The Seed of the Phoenix and the Great Pyramid
One of the strangest and least understood myths of Ancient Egypt concerns the bennu bird or phoenix. A description of the symbolism which it was intended to invoke was given by Rundle Clark.
Clark: “One has to envision a perch extending out of the waters of the Void. On it rests a grey heron, the herald of all things to come. It opens its mouth and breaks the silence of the ancient night with the call of light and purpose, which ‘determines what is and what is not to be’…
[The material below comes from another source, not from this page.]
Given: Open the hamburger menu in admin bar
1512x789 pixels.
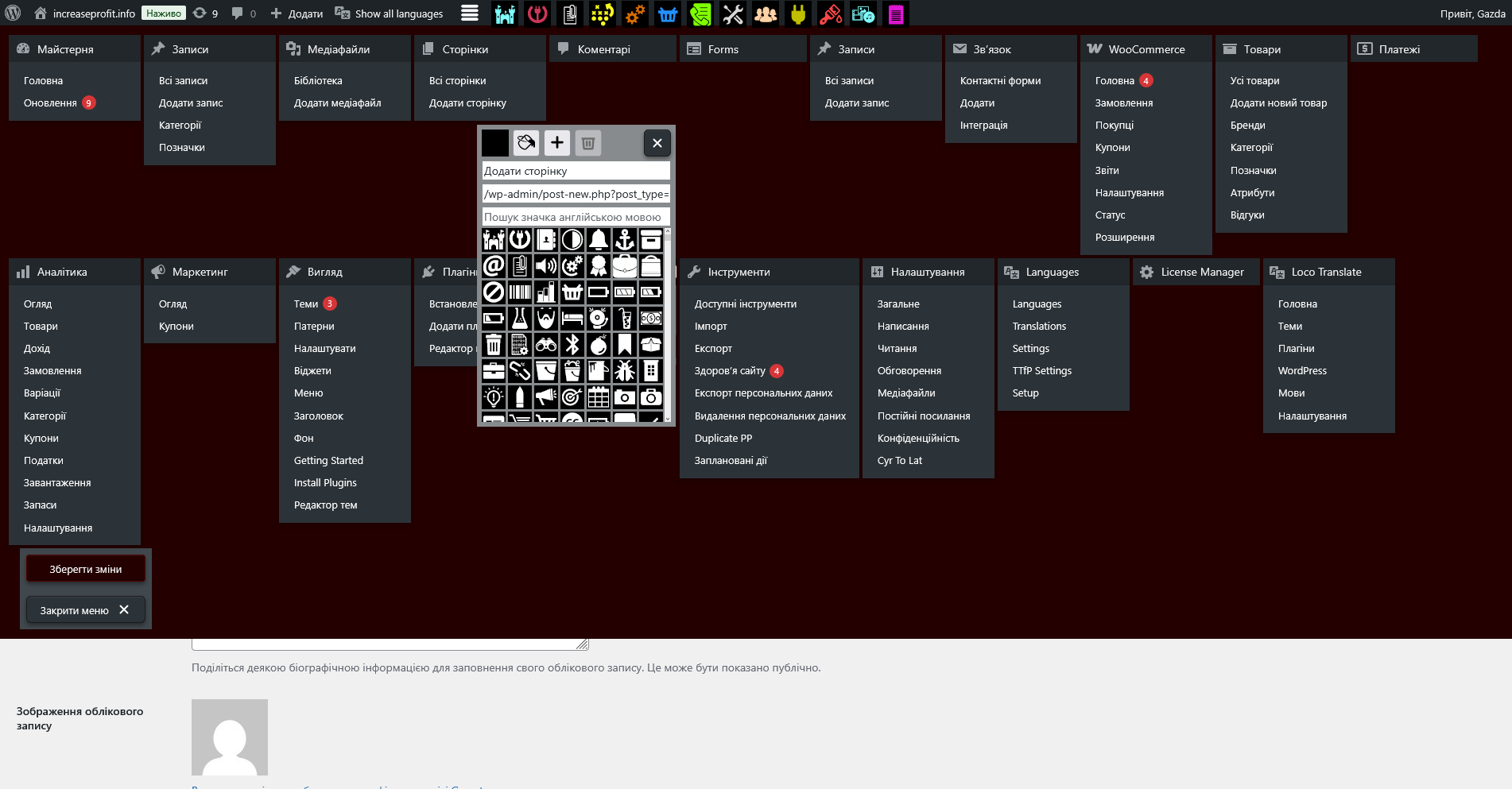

The Phoenix, therefore, embodies the original the Word (or Logos) or declaration of destiny which mediates between the divine-mind and created things…In a sense, when the phoenix gave out the primeval call it initiated all those [calendrical] cycles, so it is the patron of all divisions of time, and its temple at Heliopolis became the centre of calendrical regulation.”
This confirms what we suspected, that the notion of the phoenix is closely related to the Great Pyramid as the epoch and timekeeper of pharaonic kingship, both mystical and historical. The shafts from the King’s and Queen’s chambers are calendrical in that they point toward specific stars and fixed their processional and other cycles.
The link, therefore, between the Great Pyramid and the phoenix is unmistakable. In the Book of the Dead (see chapter 17) the question is asked: “Who is he’? ..I am the great phoenix which is in Heliopolis. So the link connects the two as time keepers of the stars of Orion and the “soul” of the Osiris kings.
According to the interpretation of Rundle Clark, the phoenix was a great cosmic bird that came from a place called the Isle of fire. It was a a magical land and a place of everlasting light. It was from this place that gods were born and from this Isle of fire they were sent into this world.